*Element and text position data*

- - - - -

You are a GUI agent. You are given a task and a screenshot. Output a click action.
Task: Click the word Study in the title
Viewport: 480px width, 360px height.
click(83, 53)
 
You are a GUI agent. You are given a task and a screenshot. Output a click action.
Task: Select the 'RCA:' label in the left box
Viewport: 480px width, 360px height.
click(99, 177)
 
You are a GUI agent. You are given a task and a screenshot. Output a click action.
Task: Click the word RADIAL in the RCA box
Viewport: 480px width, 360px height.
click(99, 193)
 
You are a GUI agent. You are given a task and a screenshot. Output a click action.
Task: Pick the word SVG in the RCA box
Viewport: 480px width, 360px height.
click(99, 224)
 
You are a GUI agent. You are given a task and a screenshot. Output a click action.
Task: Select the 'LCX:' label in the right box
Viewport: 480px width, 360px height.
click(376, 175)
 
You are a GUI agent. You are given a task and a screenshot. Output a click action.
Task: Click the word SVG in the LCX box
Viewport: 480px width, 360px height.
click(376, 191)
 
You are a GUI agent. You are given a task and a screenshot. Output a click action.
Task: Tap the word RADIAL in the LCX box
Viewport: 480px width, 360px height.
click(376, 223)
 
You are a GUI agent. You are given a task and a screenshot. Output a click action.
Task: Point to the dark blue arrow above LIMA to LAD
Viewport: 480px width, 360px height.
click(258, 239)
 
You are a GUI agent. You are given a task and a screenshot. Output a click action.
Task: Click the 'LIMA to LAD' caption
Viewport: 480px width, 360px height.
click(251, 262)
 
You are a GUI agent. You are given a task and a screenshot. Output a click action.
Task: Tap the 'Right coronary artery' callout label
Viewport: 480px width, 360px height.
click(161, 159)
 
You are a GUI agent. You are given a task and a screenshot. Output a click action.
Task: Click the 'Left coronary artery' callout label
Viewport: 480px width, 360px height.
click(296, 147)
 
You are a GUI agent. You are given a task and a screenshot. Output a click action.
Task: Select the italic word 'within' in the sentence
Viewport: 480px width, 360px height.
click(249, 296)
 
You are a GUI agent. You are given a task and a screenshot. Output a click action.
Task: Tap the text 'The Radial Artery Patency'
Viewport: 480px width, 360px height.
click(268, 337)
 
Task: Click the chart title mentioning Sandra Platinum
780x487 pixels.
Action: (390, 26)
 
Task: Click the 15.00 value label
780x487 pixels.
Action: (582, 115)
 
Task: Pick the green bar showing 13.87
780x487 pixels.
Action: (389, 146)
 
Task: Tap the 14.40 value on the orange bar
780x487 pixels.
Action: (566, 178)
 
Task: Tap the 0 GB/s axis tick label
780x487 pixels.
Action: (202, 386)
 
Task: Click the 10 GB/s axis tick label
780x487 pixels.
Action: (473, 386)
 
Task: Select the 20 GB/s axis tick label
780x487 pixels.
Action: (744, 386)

- - - - -

*To be done*
From the items above, pull out every line that contains the string "callout", matching case exactly.

*Written answer*
Task: Tap the 'Right coronary artery' callout label
Task: Click the 'Left coronary artery' callout label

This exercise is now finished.